韩文州此次立了功,这待遇倒是比之前刚来盾州的时候要周到得多啊。我冷哼一声,这方力倒是个眼色好的。
等到了盾州军营,我才刚下车,一个人影就朝我扑来,我感到一阵天旋地转后才看清此刻在我怀里哭得稀里哗啦的人是月娘。
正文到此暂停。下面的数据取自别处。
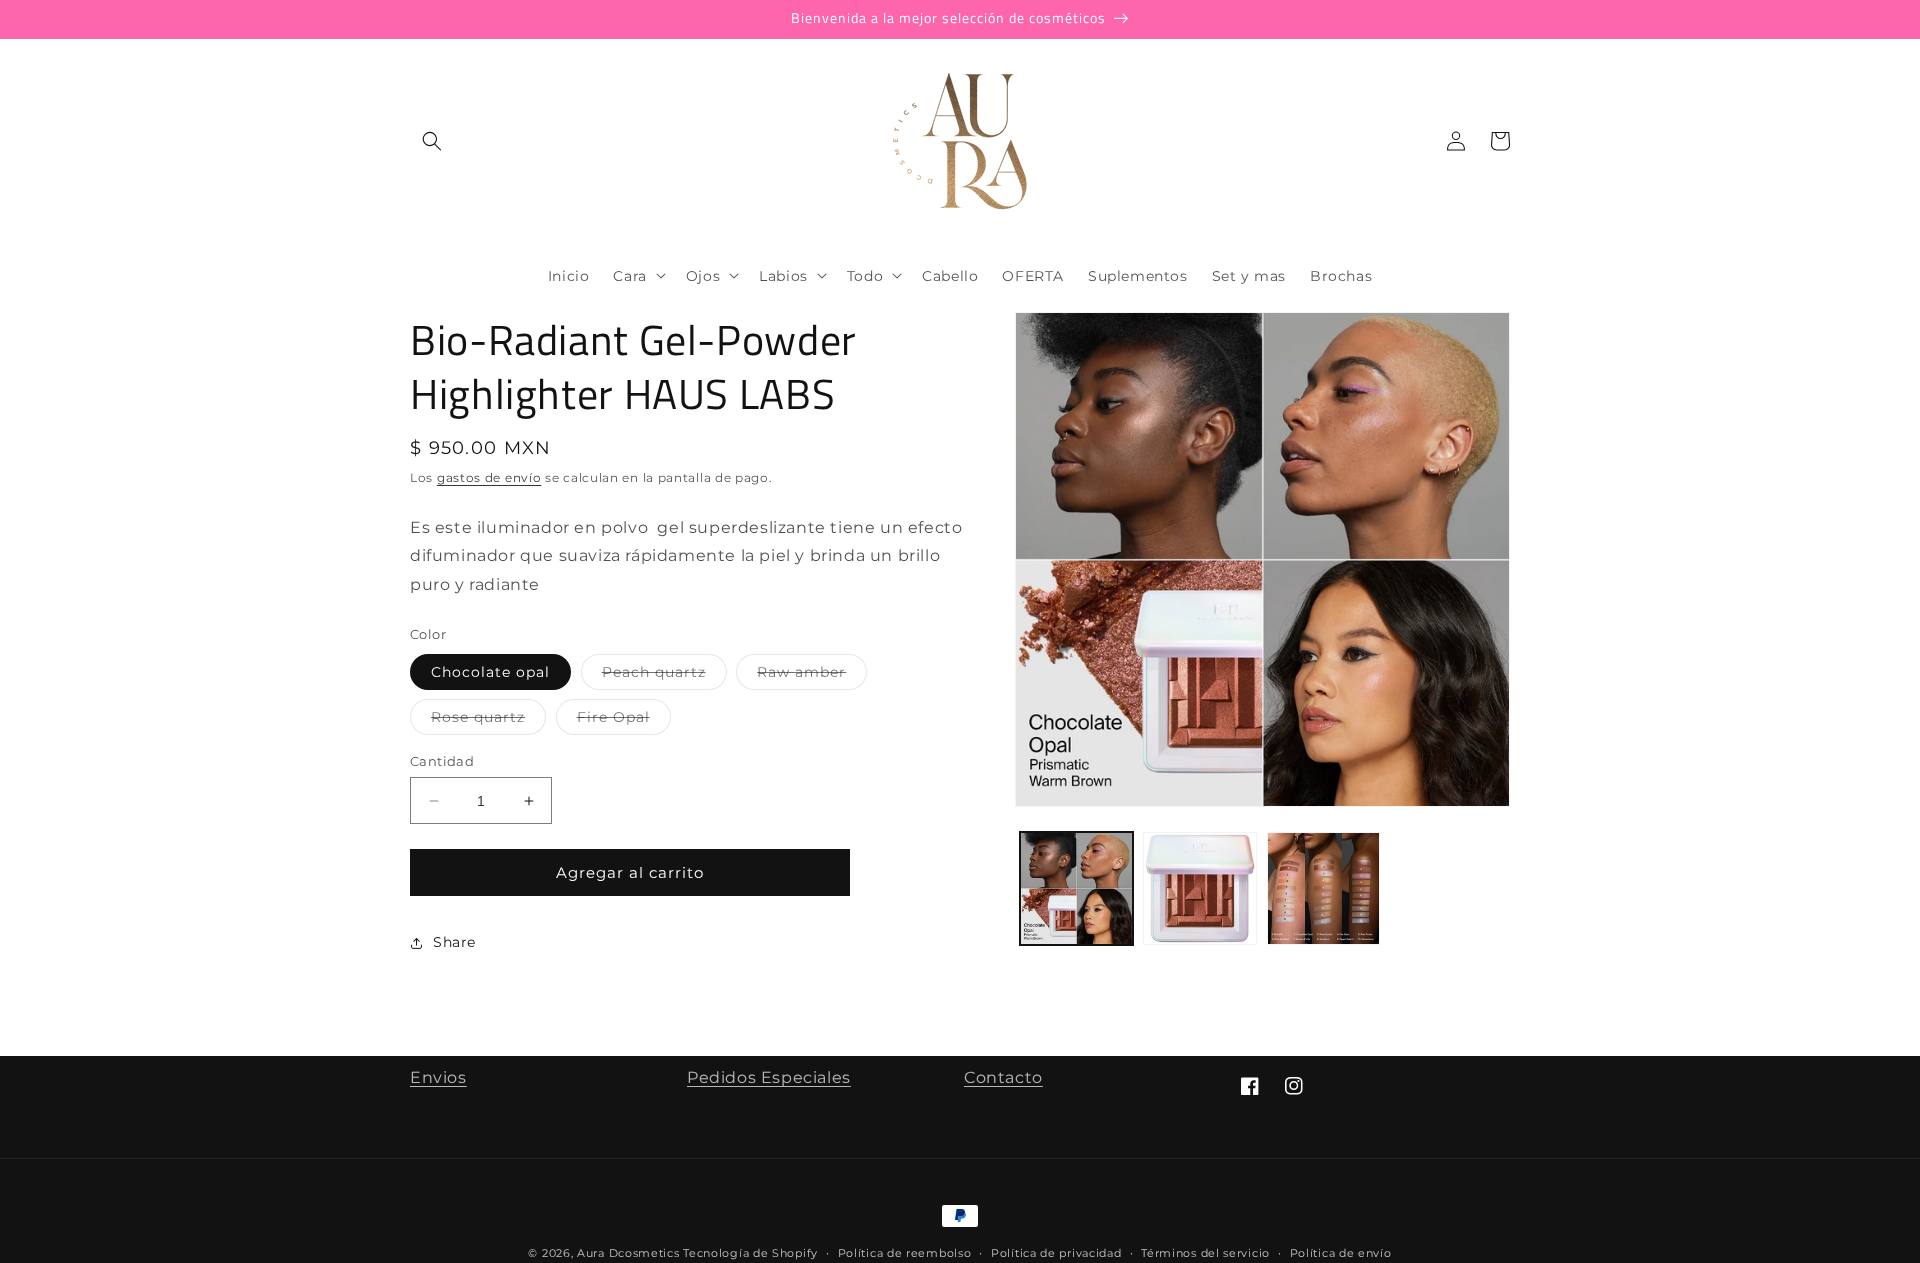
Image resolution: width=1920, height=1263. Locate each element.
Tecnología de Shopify (750, 1253)
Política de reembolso (905, 1253)
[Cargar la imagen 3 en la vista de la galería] (1323, 888)
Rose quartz (488, 721)
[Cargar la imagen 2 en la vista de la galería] (1199, 888)
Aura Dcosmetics (630, 1253)
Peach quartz (664, 676)
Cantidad (442, 761)
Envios (438, 1077)
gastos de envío (489, 477)
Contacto (1003, 1077)
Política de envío (1341, 1253)
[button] (432, 141)
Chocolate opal (490, 672)
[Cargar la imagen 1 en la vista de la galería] (1076, 888)
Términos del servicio (1205, 1253)
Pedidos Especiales (769, 1077)
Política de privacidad (1056, 1253)
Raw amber (812, 676)
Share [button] (454, 942)
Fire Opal (624, 721)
“公子,您可把奴婢吓死了!”月娘抬起一张梨花带雨的脸来,焦急地问:“公子可还好吗?在耶南可有受什么委屈?那些贼人有没有对公子怎么样?”
这小丫头,倒是害得她担心受怕了。
我做出一副痛苦不堪的表情来,道:“你不知道,要不是韩……王爷去救我,月娘你可能以后再也看不到我了……”
她的眼里震惊更甚,然后便又哭起来,“都怪我,都怪我!都怪奴婢没有保护好公子,奴婢,奴婢……呜呜呜……公子,你打死奴婢吧!”
我搂住哭得像是要断气的她,轻轻抚模她的头发,道:“好了好了,跟你说笑呢,怎么还当真了,我这不是好好回来了吗?”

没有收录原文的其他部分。